▸ Passage provided

··········

International Workers’ Memorial Day (IWMD) is always a sobering moment to reflect on the real challenges that so many people face at work on a daily basis. We remember those who have died at work, but we also think of those who have been injured, often needlessly.

This year’s theme for IWMD is, understandably, the coronavirus pandemic.

Our thoughts are with all those who have been injured or have died working on the front line. We think of those struggling on a daily basis, with no or inadequate personal protective equipment (PPE) throughout the NHS – in hospitals and in care homes. But our thoughts are also with those working, often again with limited or no protection, in prisons and secure units, those who have been producing the food and staffing the shops so that we can get the essentials for our families and those who have kept our streets and parks open and clean, enabling us to have our daily exercise. And then there are those who have ensured that there is clean water when we turn on the taps to follow government guidance for handwashing on our return home.

This year as we observe the minute’s silence, we are in the middle of the biggest workplace health and safety crisis for generations. There is, thankfully, no evidence of long term disease, as with say the horrors of past asbestos exposure, but we are witnessing a real-time failure of basic protection and support that is having catastrophic consequences for those unwillingly exposed to this deadly disease.

This International Workers' Memorial Day our thoughts are with all those who have been injured or have died working on the front line of the coronavirus pandemic.

··········

▸ Listed records
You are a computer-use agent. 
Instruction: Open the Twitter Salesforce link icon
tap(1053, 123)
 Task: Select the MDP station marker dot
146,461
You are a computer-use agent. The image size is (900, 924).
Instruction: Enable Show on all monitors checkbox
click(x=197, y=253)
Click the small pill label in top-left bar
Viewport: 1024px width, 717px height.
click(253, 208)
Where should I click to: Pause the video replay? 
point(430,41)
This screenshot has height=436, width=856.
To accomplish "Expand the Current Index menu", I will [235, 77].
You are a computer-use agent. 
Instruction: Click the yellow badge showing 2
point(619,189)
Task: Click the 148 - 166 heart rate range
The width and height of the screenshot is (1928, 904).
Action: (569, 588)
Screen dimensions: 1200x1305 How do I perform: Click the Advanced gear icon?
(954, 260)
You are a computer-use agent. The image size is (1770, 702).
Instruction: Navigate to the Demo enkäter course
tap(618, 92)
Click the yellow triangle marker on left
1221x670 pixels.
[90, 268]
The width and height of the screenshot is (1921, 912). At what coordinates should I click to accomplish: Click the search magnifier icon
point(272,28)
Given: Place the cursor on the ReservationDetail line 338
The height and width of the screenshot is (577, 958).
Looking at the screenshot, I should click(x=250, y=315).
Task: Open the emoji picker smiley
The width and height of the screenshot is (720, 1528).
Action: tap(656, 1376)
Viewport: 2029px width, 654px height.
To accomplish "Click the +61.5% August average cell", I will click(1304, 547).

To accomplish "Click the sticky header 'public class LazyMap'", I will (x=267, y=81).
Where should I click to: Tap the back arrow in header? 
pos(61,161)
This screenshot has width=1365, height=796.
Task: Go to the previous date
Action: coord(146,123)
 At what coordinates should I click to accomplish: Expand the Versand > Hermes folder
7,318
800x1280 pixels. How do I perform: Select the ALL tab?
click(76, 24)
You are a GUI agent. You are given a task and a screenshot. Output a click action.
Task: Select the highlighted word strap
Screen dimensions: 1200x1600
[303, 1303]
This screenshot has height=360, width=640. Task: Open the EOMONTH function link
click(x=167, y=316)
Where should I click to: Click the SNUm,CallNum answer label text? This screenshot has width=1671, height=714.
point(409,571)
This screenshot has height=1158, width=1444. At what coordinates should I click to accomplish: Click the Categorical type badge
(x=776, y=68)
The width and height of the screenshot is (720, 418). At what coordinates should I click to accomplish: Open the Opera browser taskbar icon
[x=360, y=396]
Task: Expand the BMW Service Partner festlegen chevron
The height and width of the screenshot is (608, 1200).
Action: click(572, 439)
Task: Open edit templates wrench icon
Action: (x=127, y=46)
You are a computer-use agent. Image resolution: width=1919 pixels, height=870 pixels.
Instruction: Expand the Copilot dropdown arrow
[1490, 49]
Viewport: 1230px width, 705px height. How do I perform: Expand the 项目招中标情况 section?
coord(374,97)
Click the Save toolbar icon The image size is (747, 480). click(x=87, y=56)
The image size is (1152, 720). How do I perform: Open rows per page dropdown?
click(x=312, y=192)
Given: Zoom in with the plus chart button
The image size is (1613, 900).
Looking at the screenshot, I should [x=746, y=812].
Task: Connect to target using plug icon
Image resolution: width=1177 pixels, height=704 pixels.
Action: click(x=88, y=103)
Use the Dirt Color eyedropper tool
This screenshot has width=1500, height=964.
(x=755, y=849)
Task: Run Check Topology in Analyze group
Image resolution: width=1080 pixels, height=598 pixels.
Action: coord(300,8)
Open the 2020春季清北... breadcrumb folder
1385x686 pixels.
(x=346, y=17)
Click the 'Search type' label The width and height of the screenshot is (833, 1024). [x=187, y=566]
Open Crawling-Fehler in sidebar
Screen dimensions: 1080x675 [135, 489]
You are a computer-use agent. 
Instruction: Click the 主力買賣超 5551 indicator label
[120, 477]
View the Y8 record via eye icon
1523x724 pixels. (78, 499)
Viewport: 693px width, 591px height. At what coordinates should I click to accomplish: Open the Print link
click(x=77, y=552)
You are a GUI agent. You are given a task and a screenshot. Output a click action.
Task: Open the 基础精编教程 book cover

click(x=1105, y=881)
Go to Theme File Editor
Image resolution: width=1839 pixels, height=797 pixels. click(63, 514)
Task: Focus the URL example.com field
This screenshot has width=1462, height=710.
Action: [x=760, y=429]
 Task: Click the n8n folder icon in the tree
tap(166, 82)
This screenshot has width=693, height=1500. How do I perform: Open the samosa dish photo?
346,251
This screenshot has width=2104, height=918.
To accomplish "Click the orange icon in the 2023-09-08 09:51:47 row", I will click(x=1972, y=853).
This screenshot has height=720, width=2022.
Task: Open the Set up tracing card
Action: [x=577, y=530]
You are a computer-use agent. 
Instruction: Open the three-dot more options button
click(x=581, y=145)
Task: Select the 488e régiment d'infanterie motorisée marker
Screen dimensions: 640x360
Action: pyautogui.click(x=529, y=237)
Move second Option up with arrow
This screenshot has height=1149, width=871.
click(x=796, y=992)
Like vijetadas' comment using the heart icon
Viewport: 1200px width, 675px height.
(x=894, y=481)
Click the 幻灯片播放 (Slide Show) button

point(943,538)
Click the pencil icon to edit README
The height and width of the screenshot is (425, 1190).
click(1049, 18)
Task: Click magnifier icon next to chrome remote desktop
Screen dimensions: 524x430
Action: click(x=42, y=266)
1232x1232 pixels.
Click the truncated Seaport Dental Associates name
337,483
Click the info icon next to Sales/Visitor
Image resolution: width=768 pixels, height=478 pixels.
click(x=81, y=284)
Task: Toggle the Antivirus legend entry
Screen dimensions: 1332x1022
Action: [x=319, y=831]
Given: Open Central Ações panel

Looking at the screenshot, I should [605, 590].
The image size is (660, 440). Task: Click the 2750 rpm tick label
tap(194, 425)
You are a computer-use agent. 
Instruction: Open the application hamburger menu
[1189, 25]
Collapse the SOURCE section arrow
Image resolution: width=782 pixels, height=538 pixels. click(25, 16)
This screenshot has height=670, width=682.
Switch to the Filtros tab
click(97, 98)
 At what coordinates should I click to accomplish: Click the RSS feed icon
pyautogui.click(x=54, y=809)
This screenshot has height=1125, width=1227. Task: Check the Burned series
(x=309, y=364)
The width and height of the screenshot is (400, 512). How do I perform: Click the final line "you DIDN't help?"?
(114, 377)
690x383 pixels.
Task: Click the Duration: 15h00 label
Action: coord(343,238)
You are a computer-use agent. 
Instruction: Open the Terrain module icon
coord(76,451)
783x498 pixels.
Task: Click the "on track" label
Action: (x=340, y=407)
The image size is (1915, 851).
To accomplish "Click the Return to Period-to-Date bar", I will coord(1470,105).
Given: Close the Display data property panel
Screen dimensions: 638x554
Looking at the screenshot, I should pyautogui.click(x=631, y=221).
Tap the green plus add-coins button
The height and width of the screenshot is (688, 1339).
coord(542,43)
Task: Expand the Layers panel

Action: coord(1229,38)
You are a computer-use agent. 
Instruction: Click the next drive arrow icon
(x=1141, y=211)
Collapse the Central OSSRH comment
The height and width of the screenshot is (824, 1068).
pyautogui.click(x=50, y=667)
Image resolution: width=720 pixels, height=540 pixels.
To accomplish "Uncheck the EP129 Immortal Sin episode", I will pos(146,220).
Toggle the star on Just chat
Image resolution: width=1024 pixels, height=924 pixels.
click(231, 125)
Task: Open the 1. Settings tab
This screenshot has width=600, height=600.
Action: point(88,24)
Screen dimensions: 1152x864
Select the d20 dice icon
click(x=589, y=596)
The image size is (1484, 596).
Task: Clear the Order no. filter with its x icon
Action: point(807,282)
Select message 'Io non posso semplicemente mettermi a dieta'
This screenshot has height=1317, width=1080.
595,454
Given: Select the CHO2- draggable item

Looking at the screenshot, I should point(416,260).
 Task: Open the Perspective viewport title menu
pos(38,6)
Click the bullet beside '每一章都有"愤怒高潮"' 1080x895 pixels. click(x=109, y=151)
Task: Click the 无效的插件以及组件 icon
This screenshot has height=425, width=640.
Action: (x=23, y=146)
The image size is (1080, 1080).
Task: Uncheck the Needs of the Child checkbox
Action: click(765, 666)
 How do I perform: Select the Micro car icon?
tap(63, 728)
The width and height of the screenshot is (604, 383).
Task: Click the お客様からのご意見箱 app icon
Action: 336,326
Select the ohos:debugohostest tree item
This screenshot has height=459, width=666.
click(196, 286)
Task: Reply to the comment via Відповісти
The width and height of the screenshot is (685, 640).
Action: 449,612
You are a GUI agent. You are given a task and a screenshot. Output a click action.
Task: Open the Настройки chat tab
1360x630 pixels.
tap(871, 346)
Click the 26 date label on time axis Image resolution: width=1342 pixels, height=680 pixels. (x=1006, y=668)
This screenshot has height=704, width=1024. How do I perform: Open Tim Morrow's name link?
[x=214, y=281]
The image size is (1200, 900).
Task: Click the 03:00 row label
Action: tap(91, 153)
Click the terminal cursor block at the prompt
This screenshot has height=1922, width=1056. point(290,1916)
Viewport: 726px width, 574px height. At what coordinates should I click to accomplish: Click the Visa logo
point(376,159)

··········

▸ Your task
Pick up the piece on International Workers' Memorial Day after its final sentence and continue writing it.

▸ Written answer
Tom Jones Head of policy at Thompsons Solicitors

The scandal of inadequate PPE and the woeful testing regimes to date are a shame that the government ministers responsible - and let us never forget the political party in power today has been in government under various leaders since 2010 - cannot be allowed to escape accountability for.

Will those in government who are so readily photographed clapping for those on the frontline every Thursday be observing a minute’s silence for those who their failings and political ideology have so unforgivably let down?

If there is going to be a kinder society coming out of this crisis that recognises the contribution of all, then this year’s IWMD is a perfect opportunity for that to start.

Rather than lip service from Conservative politicians about their commitment to working people, there needs to be action to deliver real and measurable protection in the future. A clear and unambiguous commitment not to use Brexit (that they seem determined to press on with) to water down any workplace rights, perhaps using a weakened economy as an excuse, would be a good start. IWMD offers the chance for clapping to be turned into action.